Certaines ont raconté qu’après ces interventions, elles ne pouvaient plus concevoir d’enfant ou qu’elles n’avaient jamais compris ce qui avait été fait à leur corps
Luttes, reconnaissance et réparations
Ce scandale a uniquement émergé publiquement dans les années 2020, en partie grâce à des enquêtes journalistiques, des témoignages et des actions collectives.
En 2024 et 2025, plusieurs groupes de femmes ont poursuivi l’État danois en justice, demandant réparation pour violation de leurs droits humains et réclamant des indemnités significatives pour les préjudices subis.
Enfin, en août-septembre 2025, la Première ministre danoise Mette Frederiksen a présenté des excuses officielles aux victimes — un geste qualifié de « pardon » pour ces pratiques coercitives considérées aujourd’hui comme une forme de discrimination systémique.
Dans le cadre d’un accord, le gouvernement danois prévoit désormais un programme d’indemnisation pour les personnes affectées, avec des compensations financières proposées autour de 300 000 couronnes danoises par victime (environ 40 000 € à 46 000 $), ouvrant un droit de recours jusqu’en 2028.
Un héritage douloureux et les liens coloniaux
Ce scandale est de plus en plus compris comme un symptôme des relations coloniales entre le Danemark et le Groenland, où des décisions médicales et sociales ont été imposées sans égard pour les populations locales.

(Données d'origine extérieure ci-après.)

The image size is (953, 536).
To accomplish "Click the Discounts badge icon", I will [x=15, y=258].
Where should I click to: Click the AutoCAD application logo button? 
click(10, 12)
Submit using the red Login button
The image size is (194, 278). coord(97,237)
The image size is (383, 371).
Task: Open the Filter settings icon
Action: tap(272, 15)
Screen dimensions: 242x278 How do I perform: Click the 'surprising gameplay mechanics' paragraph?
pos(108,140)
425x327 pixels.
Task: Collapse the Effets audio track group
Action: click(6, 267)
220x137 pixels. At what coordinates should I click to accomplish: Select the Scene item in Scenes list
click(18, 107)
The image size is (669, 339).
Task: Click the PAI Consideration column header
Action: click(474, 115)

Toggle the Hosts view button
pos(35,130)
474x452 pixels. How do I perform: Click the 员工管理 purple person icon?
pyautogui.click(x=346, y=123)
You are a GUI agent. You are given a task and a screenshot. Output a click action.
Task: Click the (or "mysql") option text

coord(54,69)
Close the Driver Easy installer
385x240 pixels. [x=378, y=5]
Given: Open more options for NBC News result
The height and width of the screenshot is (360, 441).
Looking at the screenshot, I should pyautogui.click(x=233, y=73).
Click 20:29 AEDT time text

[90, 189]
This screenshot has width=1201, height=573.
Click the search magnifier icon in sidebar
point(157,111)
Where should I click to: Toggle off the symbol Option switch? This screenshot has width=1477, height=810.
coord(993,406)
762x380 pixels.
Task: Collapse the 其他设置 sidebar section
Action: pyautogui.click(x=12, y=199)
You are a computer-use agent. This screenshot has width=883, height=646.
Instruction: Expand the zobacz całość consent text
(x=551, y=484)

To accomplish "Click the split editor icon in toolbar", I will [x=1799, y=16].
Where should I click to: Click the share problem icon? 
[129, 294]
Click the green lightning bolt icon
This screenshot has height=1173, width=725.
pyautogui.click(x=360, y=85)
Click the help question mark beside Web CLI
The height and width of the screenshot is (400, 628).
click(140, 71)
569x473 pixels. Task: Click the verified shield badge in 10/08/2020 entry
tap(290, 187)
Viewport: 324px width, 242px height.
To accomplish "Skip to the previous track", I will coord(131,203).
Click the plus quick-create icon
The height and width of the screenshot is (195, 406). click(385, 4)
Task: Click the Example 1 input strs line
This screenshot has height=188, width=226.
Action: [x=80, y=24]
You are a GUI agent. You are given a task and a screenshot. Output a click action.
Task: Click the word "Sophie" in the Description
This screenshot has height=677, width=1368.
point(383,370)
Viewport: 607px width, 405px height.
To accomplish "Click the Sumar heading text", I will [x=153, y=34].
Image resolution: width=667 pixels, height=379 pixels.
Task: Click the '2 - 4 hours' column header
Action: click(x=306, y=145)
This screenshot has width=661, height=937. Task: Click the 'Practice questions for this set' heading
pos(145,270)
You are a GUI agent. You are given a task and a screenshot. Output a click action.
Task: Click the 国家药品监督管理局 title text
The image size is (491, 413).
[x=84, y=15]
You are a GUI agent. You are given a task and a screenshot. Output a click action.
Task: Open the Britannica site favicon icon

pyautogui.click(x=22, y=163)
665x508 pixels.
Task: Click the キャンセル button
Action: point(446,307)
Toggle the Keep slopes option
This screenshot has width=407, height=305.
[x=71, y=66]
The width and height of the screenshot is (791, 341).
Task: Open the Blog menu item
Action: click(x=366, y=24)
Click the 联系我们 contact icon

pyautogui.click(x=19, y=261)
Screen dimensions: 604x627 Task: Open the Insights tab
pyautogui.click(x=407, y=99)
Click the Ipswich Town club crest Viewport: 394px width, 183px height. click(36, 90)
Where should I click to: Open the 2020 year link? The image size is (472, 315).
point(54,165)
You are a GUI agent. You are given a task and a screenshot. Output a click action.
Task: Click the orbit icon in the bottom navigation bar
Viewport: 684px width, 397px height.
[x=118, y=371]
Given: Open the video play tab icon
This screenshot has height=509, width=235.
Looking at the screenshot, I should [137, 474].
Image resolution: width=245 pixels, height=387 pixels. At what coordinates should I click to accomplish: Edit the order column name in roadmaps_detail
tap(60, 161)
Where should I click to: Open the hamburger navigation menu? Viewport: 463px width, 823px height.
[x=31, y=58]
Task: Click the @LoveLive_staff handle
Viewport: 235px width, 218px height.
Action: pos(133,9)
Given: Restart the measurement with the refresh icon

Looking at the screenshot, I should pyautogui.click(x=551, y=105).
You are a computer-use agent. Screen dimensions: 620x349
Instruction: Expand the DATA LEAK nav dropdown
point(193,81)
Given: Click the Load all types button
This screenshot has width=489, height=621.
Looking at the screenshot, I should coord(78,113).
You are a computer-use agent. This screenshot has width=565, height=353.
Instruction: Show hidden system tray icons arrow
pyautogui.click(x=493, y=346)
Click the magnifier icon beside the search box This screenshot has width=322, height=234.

Cela rejoint d’autres injustices historiques subies par les communautés inuit, notamment les placements forcés d’enfants vers le Danemark dans les années 1950, pour lesquels Copenhague avait également présenté des excuses.
Pour beaucoup au Groenland, ces événements renforcent les appels à une autodétermination plus complète et à une réévaluation des relations avec le Danemark
La décision de porter un enfant ou non est centrale dans la vie d’une femme, de son bien-être et de sa dignité. C’est une décision qu’elle doit prendre elle-même.